▸ Text section:
################
Look up! On the horizon It's a bird! It's
the red cavalry! No, it's
Soviet Apologist Man!
Anyway, the memetic notion that the Soviets did things remotely in the league of Germany or Japan is just plain false. To their record, Germans have...
- Extermination camps using gas and other methods. The Soviets never ran extermination camps using gas or any other method. (The majority of GULAG inmates survived.)
Very many people died in the Soviet Gulags. We don't have detailed records of Soviet victims even now.
- The deliberate extermination of Soviet PoWs (Holocaust-level death rates through deliberate neglect). The conditions of German PoWs were poor, but if anything, better than the normal GULAG - certainly not worse. The majority survived.
One example - at Stalingrad, about 100,000 German prisoners were taken. 5,000 eventually returned to Germany in the mid 1950s.
- Deliberate creation of artificial famine through plundering food on a massive scale. The Soviets opened soup kitchens in Berlin shortly after the surrender.
The Soviet Union murdered millions in the Ukraine in the early 1930s by means of deliberate famine. That's their own citizens, not wartime enemies.
- Combatting partisans through mass collective punishment - including locking helpless people in burning buildings and marching them across minefields - as part of official policy. The Soviets were fighting partisans in western Ukraine and the Baltic into the early 50s, and never did anything of the sort.
I take it that you didn't know that the way Zhukov favoured clearing minefields was to march troops across them, on the basis that losses incurred in this way were less than those suffered by artillery fire?
- Summary executions of hundreds of Jewish soldiers and commissars on the Eastern Front. The Soviets shot their prisoners sometimes (everyone did), but never as official policy.
The Japanese have the use of biological weapons (obviously nobody else did this), massacre in captured cities on a massive scale (not remotely comparable to often drunken, exhausted half-mad Soviets running wild for a few days - and there are just as many cases of Soviets sharing their rations with the citizens of captured cities), and routine massacre and abuse of prisoners.
One again, when it comes to Soviet history, people much prefer slogans to fact.
I agree with you about Korea, though.
################
▸ Data records:

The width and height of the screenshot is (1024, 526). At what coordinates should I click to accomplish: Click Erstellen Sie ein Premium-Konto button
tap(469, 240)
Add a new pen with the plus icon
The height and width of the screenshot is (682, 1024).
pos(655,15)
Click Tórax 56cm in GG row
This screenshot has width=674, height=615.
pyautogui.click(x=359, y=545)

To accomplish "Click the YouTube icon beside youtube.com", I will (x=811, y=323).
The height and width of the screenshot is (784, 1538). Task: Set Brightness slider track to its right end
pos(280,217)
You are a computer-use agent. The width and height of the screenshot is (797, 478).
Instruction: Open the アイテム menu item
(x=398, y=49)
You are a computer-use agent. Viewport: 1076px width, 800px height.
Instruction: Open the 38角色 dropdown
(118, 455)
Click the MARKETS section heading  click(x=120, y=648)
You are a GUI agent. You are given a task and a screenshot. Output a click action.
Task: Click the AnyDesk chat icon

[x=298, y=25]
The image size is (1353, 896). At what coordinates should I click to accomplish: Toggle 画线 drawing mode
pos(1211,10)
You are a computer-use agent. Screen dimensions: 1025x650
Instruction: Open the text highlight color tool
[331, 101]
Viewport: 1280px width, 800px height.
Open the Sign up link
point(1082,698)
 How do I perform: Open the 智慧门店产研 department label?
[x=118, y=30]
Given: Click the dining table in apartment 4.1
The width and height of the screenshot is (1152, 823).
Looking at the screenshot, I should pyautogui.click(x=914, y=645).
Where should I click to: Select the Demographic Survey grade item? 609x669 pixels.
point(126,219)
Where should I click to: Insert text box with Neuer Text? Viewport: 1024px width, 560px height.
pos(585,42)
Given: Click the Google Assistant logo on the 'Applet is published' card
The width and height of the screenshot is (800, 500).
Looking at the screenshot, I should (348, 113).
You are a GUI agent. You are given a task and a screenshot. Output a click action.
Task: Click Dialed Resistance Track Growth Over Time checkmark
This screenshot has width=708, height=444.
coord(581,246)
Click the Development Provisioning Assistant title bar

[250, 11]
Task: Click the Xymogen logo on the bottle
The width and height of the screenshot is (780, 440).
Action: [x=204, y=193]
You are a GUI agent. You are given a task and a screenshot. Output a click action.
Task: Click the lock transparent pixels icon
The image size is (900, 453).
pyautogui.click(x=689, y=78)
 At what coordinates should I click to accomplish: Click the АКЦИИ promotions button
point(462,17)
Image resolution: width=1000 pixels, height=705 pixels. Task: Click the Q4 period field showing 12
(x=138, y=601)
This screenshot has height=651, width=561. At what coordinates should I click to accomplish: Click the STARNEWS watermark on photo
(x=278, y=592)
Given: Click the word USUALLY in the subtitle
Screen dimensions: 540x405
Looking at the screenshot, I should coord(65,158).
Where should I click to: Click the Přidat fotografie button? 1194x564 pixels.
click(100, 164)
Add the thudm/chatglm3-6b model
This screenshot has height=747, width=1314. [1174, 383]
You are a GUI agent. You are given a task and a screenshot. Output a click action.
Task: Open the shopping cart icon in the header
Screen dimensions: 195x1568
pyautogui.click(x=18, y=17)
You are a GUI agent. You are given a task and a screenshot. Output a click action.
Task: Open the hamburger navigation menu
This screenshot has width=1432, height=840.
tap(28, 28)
################
▸ To do:
(A) Reproduce word for word the part of the post on Soviet and German wartime conduct between "- The deliberate" and "after the surrender.", inclusive.
(B) In the post on Soviet and German wartime conduct, list every practice given in the dash-marked entries as part of the German record.

▸ Written responses:
(A)
- The deliberate extermination of Soviet PoWs (Holocaust-level death rates through deliberate neglect). The conditions of German PoWs were poor, but if anything, better than the normal GULAG - certainly not worse. The majority survived.
One example - at Stalingrad, about 100,000 German prisoners were taken. 5,000 eventually returned to Germany in the mid 1950s.
- Deliberate creation of artificial famine through plundering food on a massive scale. The Soviets opened soup kitchens in Berlin shortly after the surrender.

(B)
- Extermination camps using gas and other methods
- The deliberate extermination of Soviet PoWs through deliberate neglect
- Deliberate creation of artificial famine through plundering food on a massive scale
- Combatting partisans through mass collective punishment as part of official policy
- Summary executions of hundreds of Jewish soldiers and commissars on the Eastern Front